As expats, our social network is paramount to our well-being. Without our support systems of family and friends back home, we find ourselves relying heavily on new friends for logistical and emotional help. Covid-19 has taken much of that away with lockdowns and restrictions on gatherings. There are still plenty of ways we can connect such as small gatherings, video calls, or exchanging voice and text messages. Those quiz nights that took off during lockdown need not stop now, especially when there are still many restrictions in place. Never underestimate the value of a good laugh with a friend, a vent with a colleague, or a cry on someone’s shoulder.
This works both ways: remember, if you are struggling with the situation, the chances are someone you know is also having a hard time. Don’t forget to check in with those who are closest to you—you never know whose day you might brighten.
When we are feeling down, it can be tempting to put others down or look for their faults to make ourselves feel better. But, a 2017 study quoted in Psychology Today found that making a positive difference in someone else’s life and having other compassionate goals had a positive impact on symptoms in a sample of adults with depression, anxiety, or both. “Doing things for other people has the same effect on your body chemistry as doing something for yourself,” says Polly Bagely, a former Doha resident and founder of Follow Your Sunshine Coaching. Lesson learned: helping others helps us too. And what better reason is there to do it?
Focus on You
With more time spent this year indoors (and in our family’s pockets), there is less time for ourselves. Still, there are plenty of ways to get some alone time, from getting up a few minutes before everyone else to going for a pampering session at your local spa. Even making the effort to put on nice clothes or having a longer-than-normal shower can do wonders for how you feel about yourself. If you’re feeling energetic, how about learning something new or putting yourself out there by making a new friend or making a big leap in your professional life?
Trust Your Instincts
Ultimately, the overriding message of this article is to be kind to yourself. Know your boundaries and triggers as well as those of your family. Cut yourself some slack—there are no prizes for getting the most work done during blended learning, and the costs of ignoring your mental health could be too much to bear. Stay grounded in your own life and stay attentive and intentional. Know when trouble is looming and when something is really wrong or in need of intervention.

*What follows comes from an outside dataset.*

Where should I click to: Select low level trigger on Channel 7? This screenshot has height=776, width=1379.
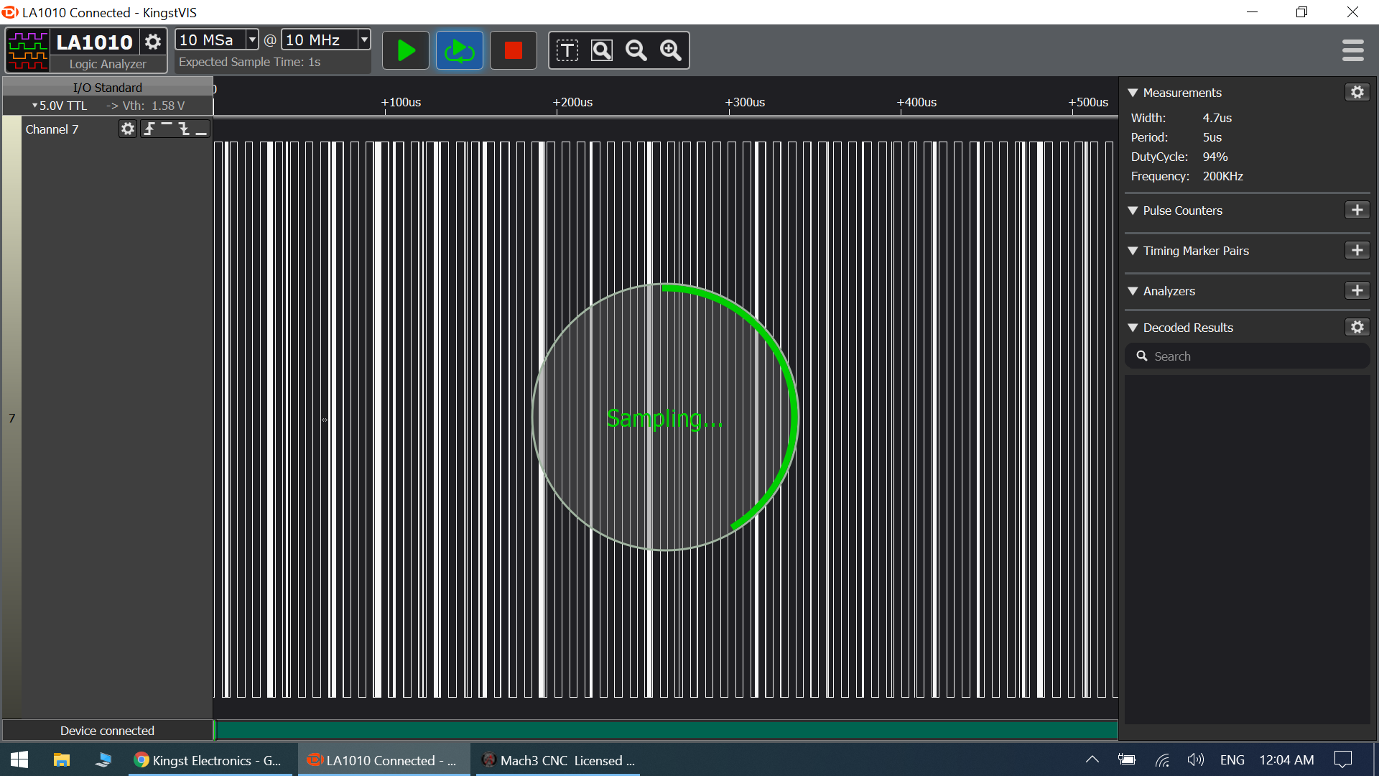point(201,129)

The solution might be as simple as some help from your child’s school who will be more than happy to help support you.
Ultimately, you might have tried all of these suggestions and more. You might have gone as far as you can to make things better, but it is still hard to cope. If that is the case, there are many options available to you in Qatar to get professional mental or physical health help. Remember that you do not have to do all of this alone and that it is okay to get help so you can be the best version of yourself for you and your family.